Exercise instructions - Output verbatim the line with "Screen dimensions: 2576x1330" together with every line beneath it, ending at the last line of the entries.

Records provided -
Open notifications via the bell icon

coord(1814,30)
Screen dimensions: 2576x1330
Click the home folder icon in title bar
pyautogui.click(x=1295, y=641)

Result -
Screen dimensions: 2576x1330
Click the home folder icon in title bar
pyautogui.click(x=1295, y=641)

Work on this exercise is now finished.